In a hospital environment, successive negligence happens when a clinical specialist, doctor, or clinical office neglects to provide a car accident victim with the proper degree of care as defined by care standards. For instance, if a radiologist neglects to perform a test after an auto accident when the victim is complaining of back pain, further pain, disability, or illnesses, there are grounds for a medical malpractice suit.

However, under the common law principle referred to as "eggshell plaintiff," the first negligent party, for example, the negligent driver that causes the car accident, is held liable for all the successive injuries that can be linked to the original accident. The driver is also held liable for proximal and foreseeable damages, including medical malpractice and other future injuries resulting from the car crash.

Successive Negligence Compensation

When successive negligence leads to extra damages, the compensation responsibility falls on the original negligent party. However, if successive negligence, such as medical malpractice, leads to severe injuries, the doctor becomes the new negligent party. He or she is then held liable for the extra injuries and damages.

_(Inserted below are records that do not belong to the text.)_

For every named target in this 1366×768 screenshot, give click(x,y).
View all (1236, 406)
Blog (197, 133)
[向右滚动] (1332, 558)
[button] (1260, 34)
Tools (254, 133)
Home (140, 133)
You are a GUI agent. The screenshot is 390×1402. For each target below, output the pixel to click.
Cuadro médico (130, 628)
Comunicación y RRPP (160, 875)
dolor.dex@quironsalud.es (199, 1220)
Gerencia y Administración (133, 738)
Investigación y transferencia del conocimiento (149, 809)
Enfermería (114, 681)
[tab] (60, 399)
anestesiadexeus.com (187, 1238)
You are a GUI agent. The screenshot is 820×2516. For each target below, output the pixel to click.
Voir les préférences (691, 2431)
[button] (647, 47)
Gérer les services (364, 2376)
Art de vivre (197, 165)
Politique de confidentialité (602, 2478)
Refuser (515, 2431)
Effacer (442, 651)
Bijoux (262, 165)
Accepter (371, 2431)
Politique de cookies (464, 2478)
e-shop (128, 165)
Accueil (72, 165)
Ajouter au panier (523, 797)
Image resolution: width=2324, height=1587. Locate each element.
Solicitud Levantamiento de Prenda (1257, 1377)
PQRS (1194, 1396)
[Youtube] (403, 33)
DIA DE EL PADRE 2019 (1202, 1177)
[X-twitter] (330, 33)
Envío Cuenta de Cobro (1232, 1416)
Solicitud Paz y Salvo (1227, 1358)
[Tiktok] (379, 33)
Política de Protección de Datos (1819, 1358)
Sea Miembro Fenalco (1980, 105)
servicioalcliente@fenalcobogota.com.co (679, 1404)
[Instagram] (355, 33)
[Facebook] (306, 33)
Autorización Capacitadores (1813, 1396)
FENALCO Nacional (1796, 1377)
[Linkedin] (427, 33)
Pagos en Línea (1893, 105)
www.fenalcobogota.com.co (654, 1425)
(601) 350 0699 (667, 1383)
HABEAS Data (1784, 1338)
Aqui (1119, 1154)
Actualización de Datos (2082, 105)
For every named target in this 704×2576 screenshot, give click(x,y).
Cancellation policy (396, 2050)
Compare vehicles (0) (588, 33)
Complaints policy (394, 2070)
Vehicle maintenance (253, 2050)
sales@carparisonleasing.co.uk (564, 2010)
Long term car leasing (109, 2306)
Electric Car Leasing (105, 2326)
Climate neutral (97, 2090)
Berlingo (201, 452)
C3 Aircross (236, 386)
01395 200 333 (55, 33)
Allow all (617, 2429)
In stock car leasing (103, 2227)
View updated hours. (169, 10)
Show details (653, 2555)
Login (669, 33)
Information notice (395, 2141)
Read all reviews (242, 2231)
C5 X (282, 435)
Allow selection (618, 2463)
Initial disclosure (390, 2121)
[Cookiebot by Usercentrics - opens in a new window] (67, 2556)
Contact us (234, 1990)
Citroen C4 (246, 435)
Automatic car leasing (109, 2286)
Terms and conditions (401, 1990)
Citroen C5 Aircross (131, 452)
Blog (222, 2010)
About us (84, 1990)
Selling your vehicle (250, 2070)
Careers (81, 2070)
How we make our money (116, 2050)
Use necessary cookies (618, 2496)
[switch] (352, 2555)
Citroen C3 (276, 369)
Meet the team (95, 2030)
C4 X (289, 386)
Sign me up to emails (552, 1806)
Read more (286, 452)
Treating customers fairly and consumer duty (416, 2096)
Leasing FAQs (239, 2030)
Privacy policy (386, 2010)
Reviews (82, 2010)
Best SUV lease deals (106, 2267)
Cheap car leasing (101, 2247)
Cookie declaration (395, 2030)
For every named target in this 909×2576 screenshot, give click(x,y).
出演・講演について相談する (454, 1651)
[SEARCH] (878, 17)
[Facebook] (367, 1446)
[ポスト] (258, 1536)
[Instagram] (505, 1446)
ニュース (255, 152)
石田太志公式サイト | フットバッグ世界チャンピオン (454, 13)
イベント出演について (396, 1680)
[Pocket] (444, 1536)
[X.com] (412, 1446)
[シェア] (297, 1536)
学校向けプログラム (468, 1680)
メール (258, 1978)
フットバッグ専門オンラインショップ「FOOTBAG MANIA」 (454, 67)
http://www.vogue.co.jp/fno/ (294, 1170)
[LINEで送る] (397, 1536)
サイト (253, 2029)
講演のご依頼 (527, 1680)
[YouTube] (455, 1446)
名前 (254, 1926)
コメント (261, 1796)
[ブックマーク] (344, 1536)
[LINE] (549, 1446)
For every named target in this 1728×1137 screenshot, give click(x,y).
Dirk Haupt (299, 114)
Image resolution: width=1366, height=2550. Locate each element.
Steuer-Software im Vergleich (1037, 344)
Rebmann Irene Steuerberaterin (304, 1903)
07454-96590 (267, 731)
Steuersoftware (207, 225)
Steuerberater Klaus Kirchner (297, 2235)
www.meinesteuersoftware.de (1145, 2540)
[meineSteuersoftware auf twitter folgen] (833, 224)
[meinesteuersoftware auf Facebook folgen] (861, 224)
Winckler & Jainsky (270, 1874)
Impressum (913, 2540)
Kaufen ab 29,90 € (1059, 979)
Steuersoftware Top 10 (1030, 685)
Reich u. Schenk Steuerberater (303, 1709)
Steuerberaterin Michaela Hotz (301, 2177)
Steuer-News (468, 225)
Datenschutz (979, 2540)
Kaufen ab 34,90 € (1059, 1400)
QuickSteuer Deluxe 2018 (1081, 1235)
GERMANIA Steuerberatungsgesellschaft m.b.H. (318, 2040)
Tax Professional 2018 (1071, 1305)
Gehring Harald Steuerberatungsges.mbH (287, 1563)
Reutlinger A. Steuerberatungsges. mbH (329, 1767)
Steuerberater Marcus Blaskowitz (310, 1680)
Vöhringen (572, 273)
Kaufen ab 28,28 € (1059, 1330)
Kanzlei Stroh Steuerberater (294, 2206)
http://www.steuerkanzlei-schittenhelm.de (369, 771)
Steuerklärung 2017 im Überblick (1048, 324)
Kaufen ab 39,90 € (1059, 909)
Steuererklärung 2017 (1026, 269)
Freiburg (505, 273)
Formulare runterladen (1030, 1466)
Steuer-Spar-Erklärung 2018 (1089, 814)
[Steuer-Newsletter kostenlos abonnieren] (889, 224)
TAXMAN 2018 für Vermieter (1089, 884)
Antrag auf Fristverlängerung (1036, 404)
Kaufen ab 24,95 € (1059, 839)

People that can be held liable for successive negligence during the medical care for a victim include:

  • Emergency room physicians and nurses
  • Hospitals and health centers
  • Manufacturers of faulty medical products

The victim of the car crash can bring a new injury claim against new negligent parties for damages. Victims may be compensated for:

  • All future treatment expenses
  • Cost of recovery and new medical operations
  • Lost wages and future loss of pay
  • Mental anguish and physical pain and suffering

There is no generic template for how successive negligence damage compensation should happen. To arrive at a given value, the patient will need to provide proof of the pain, suffering, and other damages resulting from the second incident of negligence. This must be distinct from the original damages.

Figuring out which injuries should be ascribed to which causal event, or which damages should be allotted to which injuries, can be a problem for the courts when deciding these cases. In many instances, all damages are apportioned between the negligent parties. The obligation to repay all of the losses is shared. One party may pay more in damages than the other, and each party must pay as much as the jury delegates.